Facile Synthesis of Red/NIR AIE Luminogens with Simple Structures, Bright Emissions, and High Photostabilities, and Their Applications for Specific Imaging of Lipid Droplets and Image‐Guided Photodynamic Therapy

Red/near‐infrared (NIR) fluorescent molecules with aggregation‐induced emission (AIE) characteristics are of great interest in bioimaging and therapeutic applications. However, their complicated synthetic approaches remain the major barrier to implementing these applications. Herein, a one‐pot synthetic strategy to prepare a series of red/NIR‐emissive AIE luminogens (AIEgens) by fine‐tuning their molecular structures and substituents is reported. The obtained AIEgens possess simple structures, good solubilities, large Stokes shifts, and bright emissions, which enable their applications toward in vitro and in vivo imaging without any pre‐encapsulation or ‐modification steps.

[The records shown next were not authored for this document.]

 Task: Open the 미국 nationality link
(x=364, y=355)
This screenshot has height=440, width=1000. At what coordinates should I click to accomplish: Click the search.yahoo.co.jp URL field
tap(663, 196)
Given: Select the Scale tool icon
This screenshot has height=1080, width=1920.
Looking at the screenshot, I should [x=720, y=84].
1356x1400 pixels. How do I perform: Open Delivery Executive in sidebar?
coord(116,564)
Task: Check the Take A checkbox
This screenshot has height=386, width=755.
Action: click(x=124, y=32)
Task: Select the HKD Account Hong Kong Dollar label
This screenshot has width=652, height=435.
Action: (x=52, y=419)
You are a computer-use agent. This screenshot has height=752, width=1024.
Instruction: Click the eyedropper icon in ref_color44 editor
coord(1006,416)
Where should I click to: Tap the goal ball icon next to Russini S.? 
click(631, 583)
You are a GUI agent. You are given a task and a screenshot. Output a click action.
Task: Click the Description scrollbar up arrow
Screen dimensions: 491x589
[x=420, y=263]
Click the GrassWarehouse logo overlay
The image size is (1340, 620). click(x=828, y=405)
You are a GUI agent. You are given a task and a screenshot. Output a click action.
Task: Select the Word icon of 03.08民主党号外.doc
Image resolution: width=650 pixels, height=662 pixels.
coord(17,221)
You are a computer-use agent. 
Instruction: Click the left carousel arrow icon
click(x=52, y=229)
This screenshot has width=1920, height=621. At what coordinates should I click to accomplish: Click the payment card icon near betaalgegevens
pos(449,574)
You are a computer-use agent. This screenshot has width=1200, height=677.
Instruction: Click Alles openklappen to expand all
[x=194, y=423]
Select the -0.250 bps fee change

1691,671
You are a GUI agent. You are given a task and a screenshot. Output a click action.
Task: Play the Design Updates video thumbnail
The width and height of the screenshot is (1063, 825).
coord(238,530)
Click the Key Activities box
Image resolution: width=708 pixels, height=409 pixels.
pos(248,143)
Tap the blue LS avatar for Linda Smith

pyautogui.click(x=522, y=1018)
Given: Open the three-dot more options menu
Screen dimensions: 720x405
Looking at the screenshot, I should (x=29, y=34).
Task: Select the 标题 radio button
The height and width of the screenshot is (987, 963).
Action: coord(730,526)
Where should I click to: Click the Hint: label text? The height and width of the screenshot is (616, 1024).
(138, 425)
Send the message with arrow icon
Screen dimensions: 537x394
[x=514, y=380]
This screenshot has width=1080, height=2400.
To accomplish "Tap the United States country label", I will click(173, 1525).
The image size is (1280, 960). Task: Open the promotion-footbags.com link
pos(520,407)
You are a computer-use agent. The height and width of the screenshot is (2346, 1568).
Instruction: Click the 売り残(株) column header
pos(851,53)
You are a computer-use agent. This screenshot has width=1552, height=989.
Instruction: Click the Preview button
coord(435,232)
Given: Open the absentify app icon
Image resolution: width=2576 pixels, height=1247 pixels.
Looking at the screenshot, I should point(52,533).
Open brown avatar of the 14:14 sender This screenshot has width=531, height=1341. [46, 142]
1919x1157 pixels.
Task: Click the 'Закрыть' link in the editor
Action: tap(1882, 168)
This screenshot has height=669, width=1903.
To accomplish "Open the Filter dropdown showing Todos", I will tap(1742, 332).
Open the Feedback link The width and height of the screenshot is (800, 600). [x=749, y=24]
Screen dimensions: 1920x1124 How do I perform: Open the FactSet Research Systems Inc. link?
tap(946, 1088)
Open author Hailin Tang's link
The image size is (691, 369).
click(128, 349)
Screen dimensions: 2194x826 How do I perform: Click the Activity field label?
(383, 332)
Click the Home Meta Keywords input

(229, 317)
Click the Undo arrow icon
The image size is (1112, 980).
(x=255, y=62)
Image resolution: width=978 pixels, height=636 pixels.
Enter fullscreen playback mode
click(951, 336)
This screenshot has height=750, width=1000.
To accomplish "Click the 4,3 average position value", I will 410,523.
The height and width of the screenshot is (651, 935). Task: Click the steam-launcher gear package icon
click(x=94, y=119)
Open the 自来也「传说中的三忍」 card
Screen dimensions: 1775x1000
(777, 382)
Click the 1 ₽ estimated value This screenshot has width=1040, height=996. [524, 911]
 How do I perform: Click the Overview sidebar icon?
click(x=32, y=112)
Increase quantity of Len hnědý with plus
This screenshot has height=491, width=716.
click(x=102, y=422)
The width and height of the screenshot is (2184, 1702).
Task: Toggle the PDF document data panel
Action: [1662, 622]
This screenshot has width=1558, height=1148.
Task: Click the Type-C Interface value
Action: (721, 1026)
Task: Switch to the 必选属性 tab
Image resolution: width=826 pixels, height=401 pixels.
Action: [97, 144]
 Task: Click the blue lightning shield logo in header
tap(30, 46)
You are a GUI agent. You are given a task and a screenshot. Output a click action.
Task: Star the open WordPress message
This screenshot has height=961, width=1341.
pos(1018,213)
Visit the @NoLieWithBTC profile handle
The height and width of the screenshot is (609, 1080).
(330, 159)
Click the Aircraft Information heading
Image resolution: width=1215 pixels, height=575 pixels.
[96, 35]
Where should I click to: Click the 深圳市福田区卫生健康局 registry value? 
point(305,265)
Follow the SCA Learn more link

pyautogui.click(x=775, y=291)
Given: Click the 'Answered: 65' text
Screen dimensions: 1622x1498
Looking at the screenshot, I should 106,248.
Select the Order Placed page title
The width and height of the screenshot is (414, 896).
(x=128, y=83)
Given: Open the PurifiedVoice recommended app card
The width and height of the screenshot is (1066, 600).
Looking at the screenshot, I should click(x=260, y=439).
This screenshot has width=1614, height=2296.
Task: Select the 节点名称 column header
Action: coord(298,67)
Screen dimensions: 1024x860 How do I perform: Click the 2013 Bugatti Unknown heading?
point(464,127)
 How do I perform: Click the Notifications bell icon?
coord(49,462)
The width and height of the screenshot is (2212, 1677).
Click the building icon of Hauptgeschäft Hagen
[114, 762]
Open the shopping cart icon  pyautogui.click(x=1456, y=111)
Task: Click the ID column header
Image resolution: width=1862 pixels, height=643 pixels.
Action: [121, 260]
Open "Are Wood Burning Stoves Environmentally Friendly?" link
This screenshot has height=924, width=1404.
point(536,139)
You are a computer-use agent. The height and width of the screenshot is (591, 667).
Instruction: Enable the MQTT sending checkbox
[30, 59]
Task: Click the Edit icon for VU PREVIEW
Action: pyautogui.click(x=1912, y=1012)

Excellent targeting specificities to lipid droplets (LDs), remarkable photostabilities, high brightness, and low working concentrations in cell imaging application make them remarkably impressive and superior to commercially available LD‐specific dyes. Interestingly, these AIEgens can efficiently generate reactive oxygen species upon visible light irradiation, endowing their effective application for photodynamic ablation of cancer cells. This study, thus, not only demonstrates a facile synthesis of red/NIR AIEgens for dual applications in simultaneous imaging and therapy, but also offers an ideal architecture for the construction of AIEgens with long emission wavelengths. A one‐pot synthetic strategy is described for preparing red‐ and near‐infrared‐emissive aggregation‐induced emission (AIE) luminogens (AIEgens) with simple structures, large Stokes shifts, and bright emissions. These AIEgens can be utilized as lipid droplet‐specific bioprobes in cell imaging and in vivo zebrafish imaging with high photostabilities and brightness. They are also effective in photodynamic cancer cell ablation upon visible light irradiation.